Compare the new grouped table to the original `daly_city` Table. What did the `.group()` function do? What do the columns `cumulative_volume_af sum` and `total_energy_kwh sum` contain?

*YOUR ANSWER HERE*

### 2.  Bar Graphs: Visualizing Differences in Total Tranported Water / Used Energy
It's difficult to effectively compare all of these numbers separately. Let's make a **barplot** here to visualize the magnitude of these differences! In particular, we want to understand how energy use in 2015 compares to energy use in 2010 *as well as* how much energy was predicted to be used in 2015.

As we saw int he Introduction Notebook, we can call the `.bar()` method on a table to plot a barplot as long as the Table contains appropriate columns. For example, if we want to plot a bar plot with Years on the x-axis and Total Energy (kwh) on the y-axis, we want to make sure we construct a table that **only** contains those two columns. We can do this with either the `.select()` or `.drop()` function!

We will plot two barplots -- one for energy and one for water so that we can make each respective barplots. **Use the appropriate function to construct the two tables `daly_city_energy` and `daly_city_water`** such that we can call `.bar()` as we have in the Introduction Notebook. The `daly_city_sum` table is provided below as reference to what columns you need to select / drop.

In [None]:
daly_city_sum

In [None]:
daly_city_energy = daly_city_sum...

daly_city_water = daly_city_sum....

Now that you have the necessary tables, you call the `.bar()` method to plot the barplot! The code cell below plots **both** energy and water plots: fill in appropriate code in the two places indicated. Don't worry about the rest of the code -- they are there only for the aesthetics.

In [None]:
daly_city_energy

In [None]:
#graph showing total amount of energy used in actual 2010, predicted 2015, and actual 2015

daly_city_energy = ... # YOUR CODE HERE

plt.ylabel('Total Energy Used (kwh)')
plt.xlabel('Year')
plt.title('Total Energy Used at Daly City Utility for each Year')
plt.xticks(np.arange(3), daly_city_sum.column('year'))
plt.xticks(np.arange(0, 3, step=1));


#graph showing total amount of water transported in actual 2010, predicted 2015, and actual 2015

daly_city_water = ... #YOUR CODE HERE

plt.ylabel('Total Water Transported (af)')
plt.xlabel('Year')
plt.title('Total Water Transported to Daly City Utility for each Year')
plt.xticks(np.arange(3), daly_city_sum.column('year'))
plt.xticks(np.arange(0, 3, step=1));


In the two bar graphs plotted above, we can see that in the actual year of 2015, the amount of energy used was significantly higher than both 2010 and what was predicted for 2015. On the other hand, the total volume of transported water in actual 2015 was **lower** than predicted 2015 value. How could this be, and what could this imply? Somehow, the Daly City utility's total electricity usage increased dramatically even though they weren transporting **less** water.

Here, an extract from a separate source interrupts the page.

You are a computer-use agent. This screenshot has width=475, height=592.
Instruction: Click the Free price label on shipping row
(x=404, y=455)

To get a better understand of the difference in magnitudes of such increases, let's calculate just how much energy and water volume increased between 2010 and 2015, as well as predicted 2015 and 2015.

### 3. Calculating Percent Change



**Percent Change** allows us to understand how much a value changed relative to its original value. For example:
- If I have 2 apples and gained 1 apple for a total of 3 apples, my percent change would be (3-2)/2 = 0.5 which is a 50% increase in the number of apples. 
- On the other hand, if I started off with 10 apples and gained one apple for a total of 11 apples, my percent change would be (11-10)/10 = 0.1 which is only a 10% increase in the number of apples. 

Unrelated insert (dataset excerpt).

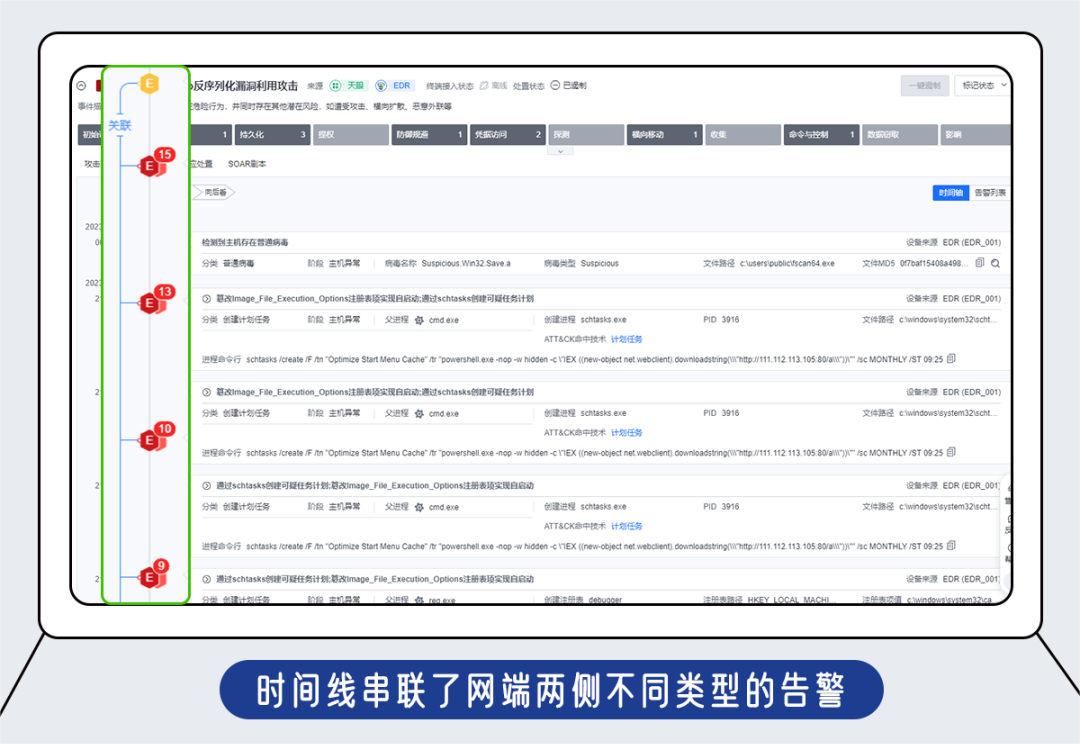Open the 标记状态 dropdown
1080x744 pixels.
(x=978, y=86)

As you can see, percent changes signify how *significant* the change is relative to what the original value was. The formula is as follows:

$$PercentChange = \dfrac{NewValue - OriginalValue}{OriginalValue} * 100$$

#### Energy: What is the percent change of energy used between 2010 and 2015?
By subtracting the total amount of energy used between 2015 and 2010, divide by the total amount of energy in 2010, then multiply by 100, we can get the percentage increase in total amount of energy between 2010 and 2015.

**Step 1:** In the first code block, **extract the 2010 total energy (original value)** and **2015 total energy (new value)**, and set the values to `original_energy2010` and `new_energy2015`, respectively.

*Hint: use `.where()` and `.column()`


In [None]:
# Run this cell to display the grouped daly city table again
daly_city_sum

In [None]:
original_energy2010 = daly_city_sum.where(...).column('...')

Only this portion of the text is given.